Vision foundation models (VFMs) are pre-trained on extensive image datasets to learn general representations for diverse types of data. These models can subsequently be fine-tuned for specific downstream tasks, significantly boosting performance across a broad range of applications. However, existing vision foundation models that claim to be applicable to various clinical tasks are mostly pre-trained on 3D computed tomography (CT), which benefits from the availability of extensive 3D CT databases. Significant differences between CT and magnetic resonance imaging (MRI) in imaging principles, signal characteristics, and data distribution may hinder their practical performance and versatility in MRI-specific applications. Here, we propose Triad, a vision foundation model for 3D MRI. Triad adopts a widely used autoencoder architecture to learn robust representations from 131,170 3D MRI volumes and uses organ-independent imaging descriptions to constrain the semantic distribution of the visual modality. The above pre-training dataset is called Triad-131K, which is currently the largest 3D MRI pre-training dataset. We evaluate Triad across three tasks, namely, organ/tumor segmentation, organ/cancer classification, and medical image registration, in two data modalities (within-domain and out-of-domain) settings using 25 downstream datasets.

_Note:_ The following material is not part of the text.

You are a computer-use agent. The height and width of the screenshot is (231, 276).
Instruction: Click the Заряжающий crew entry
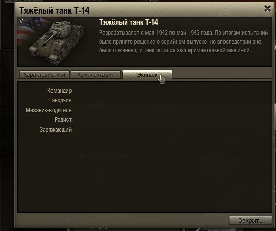[56, 130]
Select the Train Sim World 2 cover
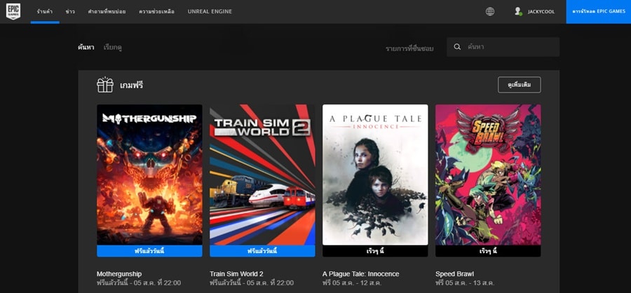 coord(262,175)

By initializing models with Triad's pre-trained weights, nnUNet-Triad improves segmentation performance by 2.51% compared to nnUNet-Scratch across 17 datasets. Swin-B-Triad achieves a 4.04% improvement over Swin-B-Scratch in classification tasks across five datasets. SwinUNETR-Triad improves by 4.00% compared to SwinUNETR-Scratch in registration tasks across two datasets. Our study demonstrates that pre-training can improve performance when the data modalities and organs of upstream and downstream tasks are consistent. This work highlights the value of large-scale pre-training techniques for downstream tasks in 3D MRI. By open-sourcing Triad's weights, code, and data, we aim to enhance the adaptability and reliability of foundation models for 3D MRI in clinical tasks.

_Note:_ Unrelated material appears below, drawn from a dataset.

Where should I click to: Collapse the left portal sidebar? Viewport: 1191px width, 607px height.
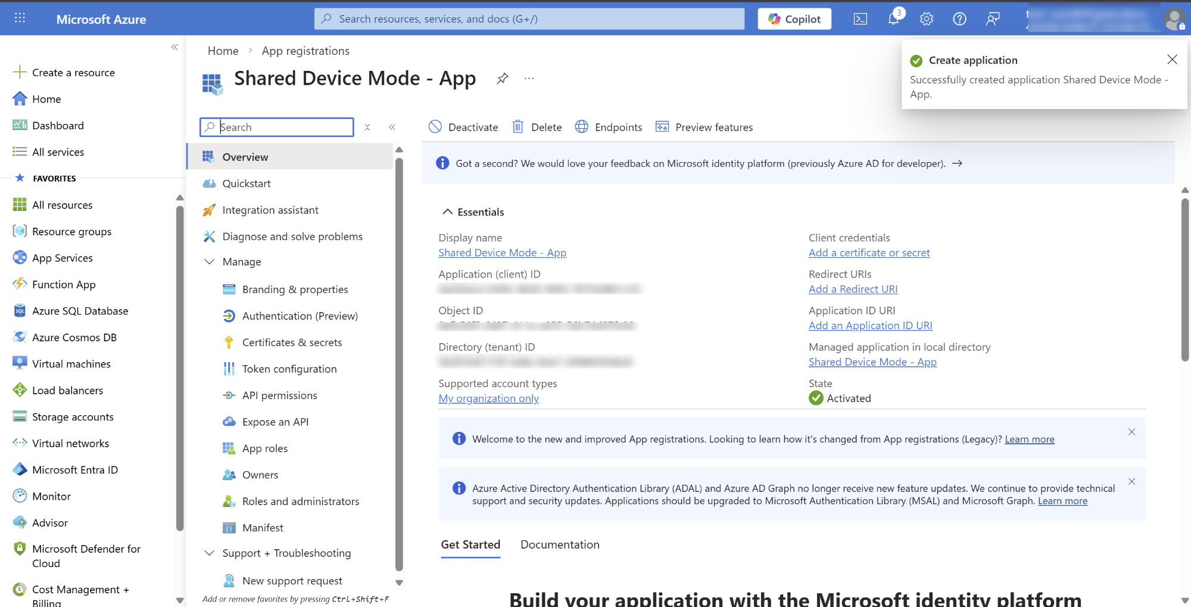[174, 47]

视觉基础模型(VFM)在大量图像数据集上进行预训练,以学习各种类型数据的通用表示。这些模型随后可以针对特定的下游任务进行微调,显著提高广泛应用中的性能。然而,现有的声称适用于各种临床任务的视觉基础模型大多是在三维计算机断层扫描(CT)上进行预训练的,这得益于大量三维CT数据库的可用性。CT和磁共振成像(MRI)在成像原理、信号特征和数据分布上的显著差异可能会阻碍它们在MRI特定应用中的实际性能和通用性。在此,我们提出了Triad,一种用于三维MRI的视觉基础模型。Triad采用广泛使用的自动编码器架构,从131170个三维MRI体积中学习鲁棒表示,并使用与器官无关的成像描述来约束视觉模态的语义分布。上述预训练数据集称为Triad-131K,它是目前最大的三维MRI预训练数据集。我们使用25个下游数据集,在两种数据模态(域内和域外)设置下,针对器官/肿瘤分割、器官/癌症分类和医学图像配准这三项任务对Triad进行评估。通过使用Triad的预训练权重初始化模型,与nnUNet-Scratch相比,nnUNet-Triad在17个数据集上的分割性能提高了2.51%。在五个数据集的分类任务中,Swin-B-Triad比Swin-B-Scratch提高了4.04%。在两个数据集的配准任务中,SwinUNETR-Triad比SwinUNETR-Scratch提高了4.00%。我们的研究表明,当上、下游任务的数据模态和器官一致时,预训练可以提高性能。这项工作突出了大规模预训练技术对三维MRI下游任务的价值。通过开源Triad的权重、代码和数据,我们旨在提高基础模型在临床任务中对三维MRI的适应性和可靠性。